How to combine areas in one trip
If you have less than five nights, base in one area and stay there. The transfer time costs more than the variety adds. If you have five to seven nights, pair south coast (3-4 nights) with Ubud (2-3 nights). If you have eight to twelve nights, add a third area: a cultural trip works as Ubud + Sanur + Sidemen or Amed; a beach-and-surf trip works as Canggu + Uluwatu + Nusa Lembongan; an everything trip works as Canggu + Ubud + Munduk. If you have fourteen nights or more, you can sensibly do four or even five areas, and you should: that’s how Bali repays a longer trip.
For specific day-by-day planning, our 7-day Bali itinerary walks through the classic Canggu-Ubud combination, and our seasonal calendar guide covers when to go for what.

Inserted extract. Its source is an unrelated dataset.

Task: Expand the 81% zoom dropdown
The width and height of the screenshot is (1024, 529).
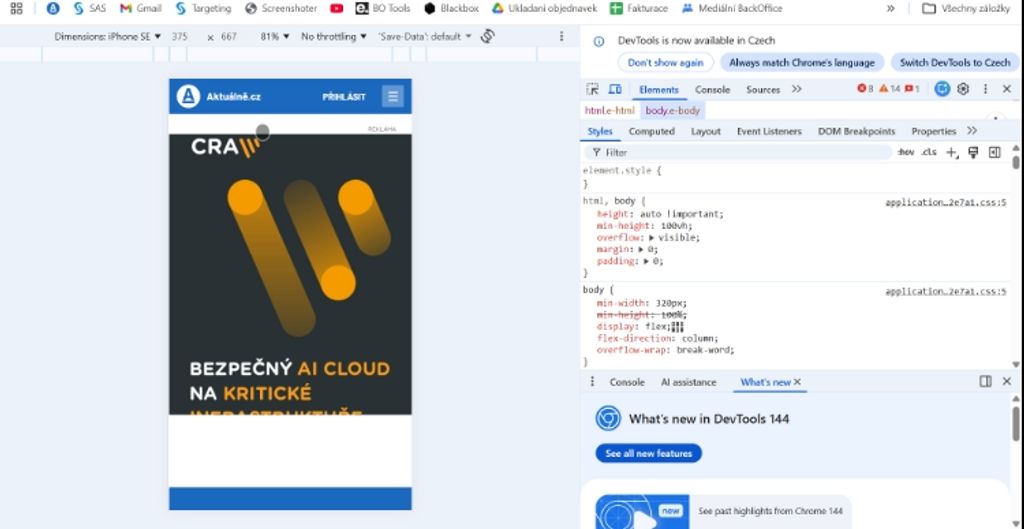Action: pos(275,36)
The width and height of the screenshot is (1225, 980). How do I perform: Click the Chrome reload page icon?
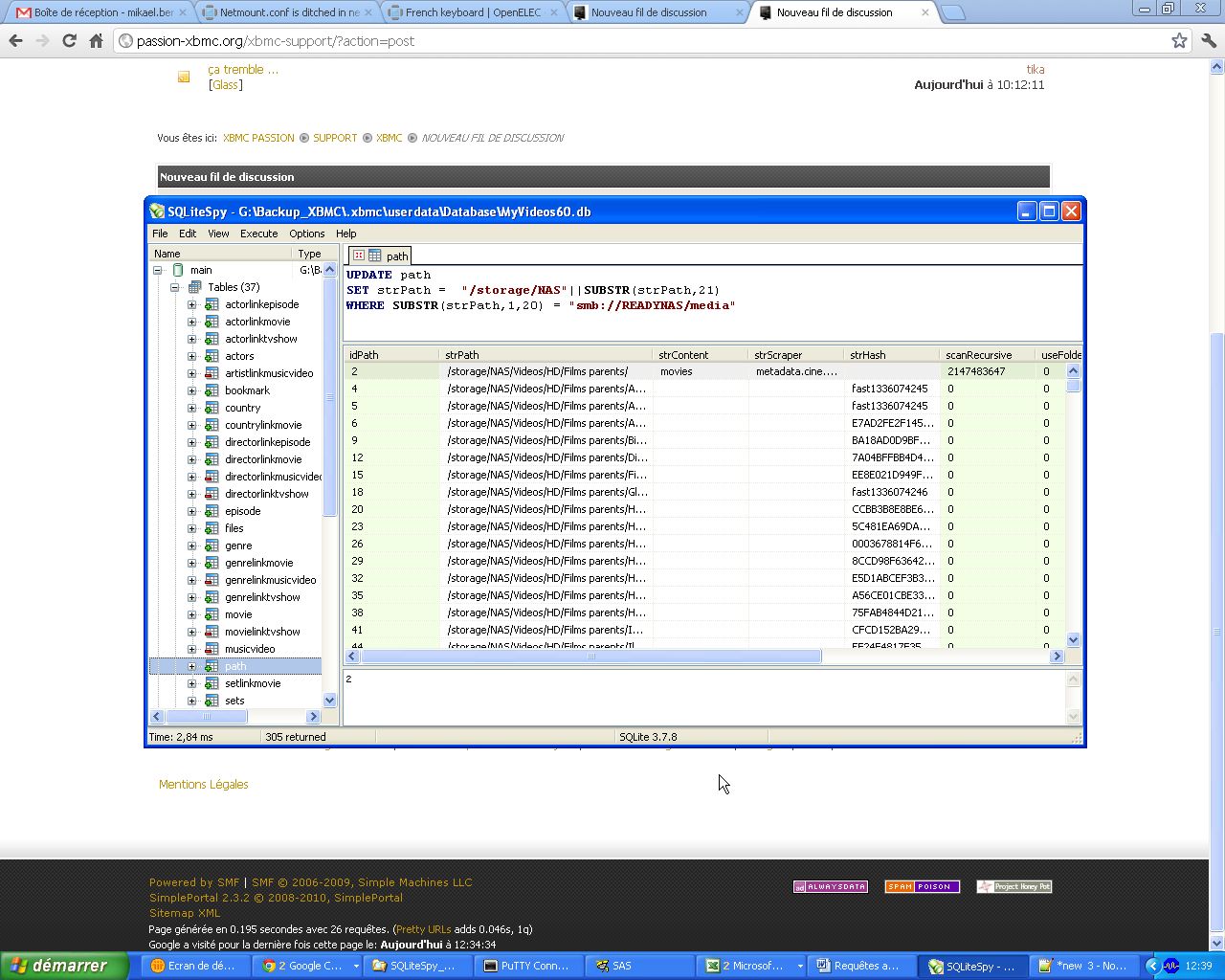(69, 41)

Booking practicalities you’ll wish you knew first
A few things almost no first-time guide spells out. Most listings on the major platforms ( Booking.com Bali, Agoda Bali, GetYourGuide Bali) include the 21% government tax and service charge in the headline price now, but check before booking, the same villa on a direct-to-owner site may be 15-20% cheaper without the platform fees, and a WhatsApp message to the property often gets you a better rate for stays of seven nights or more. The Indonesian tourism levy (Rp 150,000 / about $9.60 per person, introduced February 2024) applies on arrival, separately from your accommodation. Pay it online before you fly via the official portal to skip the airport queue.
Booking platform photos often show the property from its absolute best angle. Two specific things to look for in the listing photos before committing: the actual view from the room (not the property’s hero shot, which may be from a different building), and the road in front of the property (a beautiful villa on a busy spine road in Berawa is a noisy villa). Check the location pin against Google Maps satellite view rather than trusting the marker the property set.
For longer stays, the digital-nomad two-month trips that are a meaningful share of Canggu and Ubud’s accommodation now, almost everything serious is booked off-platform on monthly contracts at 50-70% of nightly rates. Facebook groups like Bali Long Term Rental and Canggu Community are where the listings actually circulate. The platform listings for monthly stays are a starting reference point, not the deal you should accept.
Quick area snapshot for the impatient
If you skipped the matrix at the top: Seminyak for the polished beach-club holiday. Canggu for surf, cafes, and a young scene. Sanur for families and slower beach days. Nusa Dua for the resort-bubble holiday. Jimbaran for the airport-adjacent quiet night. Uluwatu for the dramatic clifftop villa stay. Ubud for culture, yoga, rice fields, no beach. Munduk for the cool mountain detour. Sidemen for the quietest base on the island. Amed for diving and the slow east coast. Padangbai for two nights between Bali and the Gilis. Lovina for the slow north and dolphin tours. Nusa Lembongan for an easy offshore island. Nusa Penida for the dramatic landscape and the overnight stay that beats the day trip. The Gilis for a Lombok-water bolt-on if you have ten nights or more. Pererenan, Berawa, Echo Beach for travellers who liked Canggu but want it just a touch quieter. Kuta and Legian if you specifically want what they sell.
For the next layer of detail on specific areas, browse our Where to Stay category, and for what to do once you’ve booked, our Things to Do in Bali pillar walks through the actual itinerary fillers across all the areas covered here.

Pick the area straight. The rest of the trip looks after itself.